A retired police officer, appearing at the sentencing hearing of his son, who has been convicted of capitol murder, pleaded for his son to be "forgiven" and sentenced to life in prison rather than his being put to death.

MANASSAS, VA. (CN) - A retired police officer, appearing at the sentencing hearing of his son, who has been convicted of capitol murder, pleaded for his son to be "forgiven" and sentenced to life in prison rather than his being put to death.

Ronald Williams Hamilton was convicted last month for the Feb. 27, 2016, killings of his wife, Crystal Hamilton, 29, and Prince William Police Officer Ashley Guindon, 28, a rookie on her first shift for the department.

Hamilton was also convicted of other charges, including attempted murder in the shootings of two other officers, David McKeown and Jesse Hempen. Prosecutors are seeking the death penalty.

Hamilton's father, also named Ronald, was the final witness called by defense attorneys who have been trying for two weeks to save the life of the convicted murderer in Prince William County Circuit Court.

“What my son did was wrong,” said the elder Hamilton, a retired Charleston, South Carolina police officer. “Some time, we have to reach back and forgive.”

During more than an hour on the witness stand, the 65-year-old Hamilton described his troubled relationship with his son.

At one point, the father said, he was profiled by the Post and Courier, a Charleston newspaper, but spoke only of his wife and daughter. But he never mentioned his only son, the child of a woman with whom he was having an affair.

After the article was published, the elder Hamilton saw his son, still a minor, less often. “I left my son behind,” he admitted.

In a video shown to the jury from Thanksgiving 2013, the younger Hamilton praised his mother. “The woman raised me, not a man,” he said. Then, he walked over to his wife, Crystal, dropped to one knee and gave her a ring. “If I had the opportunity,” he said, “I would marry her 100 times over.”

Three years later, he would murder her. Officers had answered the domestic violence call at Hamilton’s residence in Woodbridge, Virginia, a suburb of the Washington D.C., area. Hamilton, who had already shot Crystal Hamilton in the head with a handgun, fired at the officers called to the scene with an AK-47.

More officers rushed to the residence, and the couple’s son, Tyriq Hamilton, then 11, ran out of the house. In opening arguments, one of the prosecutors told the jury that the boy had been “left to his fate by his father.”
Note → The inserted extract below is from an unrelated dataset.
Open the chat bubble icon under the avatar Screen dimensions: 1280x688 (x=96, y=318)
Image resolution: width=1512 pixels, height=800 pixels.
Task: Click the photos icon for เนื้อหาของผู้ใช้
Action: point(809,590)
But in testimony last week, Hamilton’s sister, Cassandra Williams, also a police officer with the Summerville, S.C., Police Department, said that after her brother shot the police officers, he immediately called her. When Williams heard what had happened, she told her brother to “get him [Tyriq] out of the house right now.”

She also testified that her brother wanted to kill himself, but she talked him into giving himself up.

Hamilton had been a sergeant in the Army, working at the Pentagon following a deployment to Iraq. Throughout the past two weeks, educators, mentors and fellow soldiers have taken the stand and described Hamilton’s start as an at-risk youth and, early on, a soldier in need of discipline.  But as time passed, they began to think of him as a brother and a good soldier who never forgot to say thank you.

But the stress that wartime deployments put on the military has also been a recurring theme. In court this morning, David Bendernagel, a mitigation specialist for the Capital Defender Office, testified that not long after the incident, he went to the shooting scene and found two bottles of prescription pills on the seat of Hamilton’s vehicle. Both bottles contained antidepressants -- Wellbutrin and Trazadone.